▶ **Work required**
Your answer must be the records below, printed exactly.

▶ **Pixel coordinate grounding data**
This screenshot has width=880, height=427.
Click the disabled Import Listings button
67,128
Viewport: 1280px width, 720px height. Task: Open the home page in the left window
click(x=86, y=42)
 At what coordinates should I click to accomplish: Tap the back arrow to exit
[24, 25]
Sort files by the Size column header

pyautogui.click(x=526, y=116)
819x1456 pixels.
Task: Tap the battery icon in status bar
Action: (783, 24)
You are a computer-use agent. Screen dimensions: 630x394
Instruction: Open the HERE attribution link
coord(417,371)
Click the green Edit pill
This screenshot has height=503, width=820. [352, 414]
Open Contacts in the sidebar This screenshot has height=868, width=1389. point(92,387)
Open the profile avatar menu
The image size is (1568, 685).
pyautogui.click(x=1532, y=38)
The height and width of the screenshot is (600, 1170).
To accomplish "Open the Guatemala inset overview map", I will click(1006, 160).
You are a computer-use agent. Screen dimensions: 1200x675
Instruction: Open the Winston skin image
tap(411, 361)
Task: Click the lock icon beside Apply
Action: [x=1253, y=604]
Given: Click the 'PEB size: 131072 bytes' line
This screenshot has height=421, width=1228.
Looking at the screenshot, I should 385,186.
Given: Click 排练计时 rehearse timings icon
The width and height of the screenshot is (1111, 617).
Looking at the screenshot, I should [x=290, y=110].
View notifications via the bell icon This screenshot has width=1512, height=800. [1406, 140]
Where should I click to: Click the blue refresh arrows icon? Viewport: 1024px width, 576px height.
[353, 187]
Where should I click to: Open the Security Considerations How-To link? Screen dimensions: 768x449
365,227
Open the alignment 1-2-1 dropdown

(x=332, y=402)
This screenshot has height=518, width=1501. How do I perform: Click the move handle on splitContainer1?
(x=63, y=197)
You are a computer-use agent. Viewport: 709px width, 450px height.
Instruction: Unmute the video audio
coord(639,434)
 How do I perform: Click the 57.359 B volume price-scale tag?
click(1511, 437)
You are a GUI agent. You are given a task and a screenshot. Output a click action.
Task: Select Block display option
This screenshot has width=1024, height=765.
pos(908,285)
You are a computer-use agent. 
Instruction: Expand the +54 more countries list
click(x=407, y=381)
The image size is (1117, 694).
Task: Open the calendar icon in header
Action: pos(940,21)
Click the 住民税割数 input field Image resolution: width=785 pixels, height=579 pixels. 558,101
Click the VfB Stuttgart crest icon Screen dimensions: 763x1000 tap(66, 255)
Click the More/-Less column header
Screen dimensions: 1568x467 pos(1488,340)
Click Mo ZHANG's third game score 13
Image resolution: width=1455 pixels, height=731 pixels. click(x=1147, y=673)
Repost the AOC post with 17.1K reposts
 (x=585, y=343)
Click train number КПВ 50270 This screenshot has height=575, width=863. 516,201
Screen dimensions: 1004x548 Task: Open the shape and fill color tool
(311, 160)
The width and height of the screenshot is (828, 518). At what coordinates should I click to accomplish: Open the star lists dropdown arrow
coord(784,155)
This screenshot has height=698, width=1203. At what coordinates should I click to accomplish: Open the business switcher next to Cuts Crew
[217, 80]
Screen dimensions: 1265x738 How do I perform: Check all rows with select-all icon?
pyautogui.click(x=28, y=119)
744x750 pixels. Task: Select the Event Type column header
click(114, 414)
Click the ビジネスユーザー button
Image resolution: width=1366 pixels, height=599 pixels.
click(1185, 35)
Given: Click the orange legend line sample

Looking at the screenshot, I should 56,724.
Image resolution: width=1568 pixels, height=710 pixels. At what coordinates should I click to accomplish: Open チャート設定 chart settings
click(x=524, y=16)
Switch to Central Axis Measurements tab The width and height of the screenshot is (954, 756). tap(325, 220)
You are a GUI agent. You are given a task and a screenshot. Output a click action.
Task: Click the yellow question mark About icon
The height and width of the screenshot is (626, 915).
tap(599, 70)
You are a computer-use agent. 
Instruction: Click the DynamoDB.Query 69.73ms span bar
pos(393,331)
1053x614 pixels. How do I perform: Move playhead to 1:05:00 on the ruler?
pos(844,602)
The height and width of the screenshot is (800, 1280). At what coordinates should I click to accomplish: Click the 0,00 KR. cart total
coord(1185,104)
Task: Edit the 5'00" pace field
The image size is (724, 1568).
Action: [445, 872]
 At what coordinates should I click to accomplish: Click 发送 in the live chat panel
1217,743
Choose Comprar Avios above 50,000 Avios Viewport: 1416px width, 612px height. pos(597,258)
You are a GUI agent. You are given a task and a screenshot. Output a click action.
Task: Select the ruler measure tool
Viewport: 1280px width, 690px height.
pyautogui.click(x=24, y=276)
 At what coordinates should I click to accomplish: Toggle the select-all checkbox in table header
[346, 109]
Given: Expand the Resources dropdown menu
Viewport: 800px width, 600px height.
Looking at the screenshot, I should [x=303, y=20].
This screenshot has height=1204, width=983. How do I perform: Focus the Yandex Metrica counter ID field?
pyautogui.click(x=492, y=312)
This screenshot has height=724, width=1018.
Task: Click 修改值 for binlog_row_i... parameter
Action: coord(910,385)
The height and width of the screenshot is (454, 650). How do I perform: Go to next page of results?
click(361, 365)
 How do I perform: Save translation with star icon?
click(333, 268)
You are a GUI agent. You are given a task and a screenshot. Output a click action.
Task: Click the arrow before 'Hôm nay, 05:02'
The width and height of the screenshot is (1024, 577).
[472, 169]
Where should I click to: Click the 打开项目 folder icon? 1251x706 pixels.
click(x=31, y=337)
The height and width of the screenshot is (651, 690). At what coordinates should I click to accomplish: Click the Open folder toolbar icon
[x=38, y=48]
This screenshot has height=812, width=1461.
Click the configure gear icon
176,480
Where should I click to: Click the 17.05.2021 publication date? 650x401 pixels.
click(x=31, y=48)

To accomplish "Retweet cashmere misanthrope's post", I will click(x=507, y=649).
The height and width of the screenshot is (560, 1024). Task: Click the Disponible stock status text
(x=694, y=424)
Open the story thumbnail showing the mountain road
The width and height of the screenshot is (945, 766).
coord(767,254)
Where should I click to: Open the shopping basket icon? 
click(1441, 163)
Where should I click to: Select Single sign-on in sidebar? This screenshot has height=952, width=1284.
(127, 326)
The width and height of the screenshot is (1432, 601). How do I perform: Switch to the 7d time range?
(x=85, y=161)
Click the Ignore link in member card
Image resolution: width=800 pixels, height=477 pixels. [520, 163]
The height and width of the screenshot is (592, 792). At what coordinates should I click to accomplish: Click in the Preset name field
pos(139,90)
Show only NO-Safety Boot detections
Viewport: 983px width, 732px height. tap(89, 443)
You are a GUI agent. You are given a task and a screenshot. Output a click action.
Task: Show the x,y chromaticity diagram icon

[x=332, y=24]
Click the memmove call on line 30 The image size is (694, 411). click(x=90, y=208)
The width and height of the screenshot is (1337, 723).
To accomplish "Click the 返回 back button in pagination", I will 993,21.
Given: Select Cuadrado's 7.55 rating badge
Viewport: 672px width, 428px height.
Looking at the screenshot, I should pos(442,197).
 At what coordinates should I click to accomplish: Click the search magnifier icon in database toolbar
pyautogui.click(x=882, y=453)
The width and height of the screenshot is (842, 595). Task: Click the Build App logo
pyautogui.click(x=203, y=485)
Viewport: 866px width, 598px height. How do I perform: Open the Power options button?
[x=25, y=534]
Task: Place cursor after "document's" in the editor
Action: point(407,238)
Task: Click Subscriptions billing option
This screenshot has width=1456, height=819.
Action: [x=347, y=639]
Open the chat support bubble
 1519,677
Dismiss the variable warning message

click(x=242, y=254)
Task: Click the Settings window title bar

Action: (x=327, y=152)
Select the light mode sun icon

▶ **Solution to this exercise**
This screenshot has width=880, height=427.
Click the disabled Import Listings button
67,128
Viewport: 1280px width, 720px height. Task: Open the home page in the left window
click(x=86, y=42)
 At what coordinates should I click to accomplish: Tap the back arrow to exit
[24, 25]
Sort files by the Size column header

pyautogui.click(x=526, y=116)
819x1456 pixels.
Task: Tap the battery icon in status bar
Action: (783, 24)
You are a computer-use agent. Screen dimensions: 630x394
Instruction: Open the HERE attribution link
coord(417,371)
Click the green Edit pill
This screenshot has height=503, width=820. [352, 414]
Open Contacts in the sidebar This screenshot has height=868, width=1389. point(92,387)
Open the profile avatar menu
The image size is (1568, 685).
pyautogui.click(x=1532, y=38)
The height and width of the screenshot is (600, 1170).
To accomplish "Open the Guatemala inset overview map", I will click(1006, 160).
You are a computer-use agent. Screen dimensions: 1200x675
Instruction: Open the Winston skin image
tap(411, 361)
Task: Click the lock icon beside Apply
Action: [x=1253, y=604]
Given: Click the 'PEB size: 131072 bytes' line
This screenshot has height=421, width=1228.
Looking at the screenshot, I should 385,186.
Given: Click 排练计时 rehearse timings icon
The width and height of the screenshot is (1111, 617).
Looking at the screenshot, I should [x=290, y=110].
View notifications via the bell icon This screenshot has width=1512, height=800. [1406, 140]
Where should I click to: Click the blue refresh arrows icon? Viewport: 1024px width, 576px height.
[353, 187]
Where should I click to: Open the Security Considerations How-To link? Screen dimensions: 768x449
365,227
Open the alignment 1-2-1 dropdown

(x=332, y=402)
This screenshot has height=518, width=1501. How do I perform: Click the move handle on splitContainer1?
(x=63, y=197)
You are a computer-use agent. Viewport: 709px width, 450px height.
Instruction: Unmute the video audio
coord(639,434)
 How do I perform: Click the 57.359 B volume price-scale tag?
click(1511, 437)
You are a GUI agent. You are given a task and a screenshot. Output a click action.
Task: Select Block display option
This screenshot has width=1024, height=765.
pos(908,285)
You are a computer-use agent. 
Instruction: Expand the +54 more countries list
click(x=407, y=381)
The image size is (1117, 694).
Task: Open the calendar icon in header
Action: pos(940,21)
Click the 住民税割数 input field Image resolution: width=785 pixels, height=579 pixels. 558,101
Click the VfB Stuttgart crest icon Screen dimensions: 763x1000 tap(66, 255)
Click the More/-Less column header
Screen dimensions: 1568x467 pos(1488,340)
Click Mo ZHANG's third game score 13
Image resolution: width=1455 pixels, height=731 pixels. click(x=1147, y=673)
Repost the AOC post with 17.1K reposts
 (x=585, y=343)
Click train number КПВ 50270 This screenshot has height=575, width=863. 516,201
Screen dimensions: 1004x548 Task: Open the shape and fill color tool
(311, 160)
The width and height of the screenshot is (828, 518). At what coordinates should I click to accomplish: Open the star lists dropdown arrow
coord(784,155)
This screenshot has height=698, width=1203. At what coordinates should I click to accomplish: Open the business switcher next to Cuts Crew
[217, 80]
Screen dimensions: 1265x738 How do I perform: Check all rows with select-all icon?
pyautogui.click(x=28, y=119)
744x750 pixels. Task: Select the Event Type column header
click(114, 414)
Click the ビジネスユーザー button
Image resolution: width=1366 pixels, height=599 pixels.
click(1185, 35)
Given: Click the orange legend line sample

Looking at the screenshot, I should 56,724.
Image resolution: width=1568 pixels, height=710 pixels. At what coordinates should I click to accomplish: Open チャート設定 chart settings
click(x=524, y=16)
Switch to Central Axis Measurements tab The width and height of the screenshot is (954, 756). tap(325, 220)
You are a GUI agent. You are given a task and a screenshot. Output a click action.
Task: Click the yellow question mark About icon
The height and width of the screenshot is (626, 915).
tap(599, 70)
You are a computer-use agent. 
Instruction: Click the DynamoDB.Query 69.73ms span bar
pos(393,331)
1053x614 pixels. How do I perform: Move playhead to 1:05:00 on the ruler?
pos(844,602)
The height and width of the screenshot is (800, 1280). At what coordinates should I click to accomplish: Click the 0,00 KR. cart total
coord(1185,104)
Task: Edit the 5'00" pace field
The image size is (724, 1568).
Action: [445, 872]
 At what coordinates should I click to accomplish: Click 发送 in the live chat panel
1217,743
Choose Comprar Avios above 50,000 Avios Viewport: 1416px width, 612px height. pos(597,258)
You are a GUI agent. You are given a task and a screenshot. Output a click action.
Task: Select the ruler measure tool
Viewport: 1280px width, 690px height.
pyautogui.click(x=24, y=276)
 At what coordinates should I click to accomplish: Toggle the select-all checkbox in table header
[346, 109]
Given: Expand the Resources dropdown menu
Viewport: 800px width, 600px height.
Looking at the screenshot, I should [x=303, y=20].
This screenshot has height=1204, width=983. How do I perform: Focus the Yandex Metrica counter ID field?
pyautogui.click(x=492, y=312)
This screenshot has height=724, width=1018.
Task: Click 修改值 for binlog_row_i... parameter
Action: coord(910,385)
The height and width of the screenshot is (454, 650). How do I perform: Go to next page of results?
click(361, 365)
 How do I perform: Save translation with star icon?
click(333, 268)
You are a GUI agent. You are given a task and a screenshot. Output a click action.
Task: Click the arrow before 'Hôm nay, 05:02'
The width and height of the screenshot is (1024, 577).
[472, 169]
Where should I click to: Click the 打开项目 folder icon? 1251x706 pixels.
click(x=31, y=337)
The height and width of the screenshot is (651, 690). At what coordinates should I click to accomplish: Click the Open folder toolbar icon
[x=38, y=48]
This screenshot has height=812, width=1461.
Click the configure gear icon
176,480
Where should I click to: Click the 17.05.2021 publication date? 650x401 pixels.
click(x=31, y=48)

To accomplish "Retweet cashmere misanthrope's post", I will click(x=507, y=649).
The height and width of the screenshot is (560, 1024). Task: Click the Disponible stock status text
(x=694, y=424)
Open the story thumbnail showing the mountain road
The width and height of the screenshot is (945, 766).
coord(767,254)
Where should I click to: Open the shopping basket icon? 
click(1441, 163)
Where should I click to: Select Single sign-on in sidebar? This screenshot has height=952, width=1284.
(127, 326)
The width and height of the screenshot is (1432, 601). How do I perform: Switch to the 7d time range?
(x=85, y=161)
Click the Ignore link in member card
Image resolution: width=800 pixels, height=477 pixels. [520, 163]
The height and width of the screenshot is (592, 792). At what coordinates should I click to accomplish: Click in the Preset name field
pos(139,90)
Show only NO-Safety Boot detections
Viewport: 983px width, 732px height. tap(89, 443)
You are a GUI agent. You are given a task and a screenshot. Output a click action.
Task: Show the x,y chromaticity diagram icon

[x=332, y=24]
Click the memmove call on line 30 The image size is (694, 411). click(x=90, y=208)
The width and height of the screenshot is (1337, 723).
To accomplish "Click the 返回 back button in pagination", I will 993,21.
Given: Select Cuadrado's 7.55 rating badge
Viewport: 672px width, 428px height.
Looking at the screenshot, I should pos(442,197).
 At what coordinates should I click to accomplish: Click the search magnifier icon in database toolbar
pyautogui.click(x=882, y=453)
The width and height of the screenshot is (842, 595). Task: Click the Build App logo
pyautogui.click(x=203, y=485)
Viewport: 866px width, 598px height. How do I perform: Open the Power options button?
[x=25, y=534]
Task: Place cursor after "document's" in the editor
Action: point(407,238)
Task: Click Subscriptions billing option
This screenshot has width=1456, height=819.
Action: [x=347, y=639]
Open the chat support bubble
 1519,677
Dismiss the variable warning message

click(x=242, y=254)
Task: Click the Settings window title bar

Action: (x=327, y=152)
Select the light mode sun icon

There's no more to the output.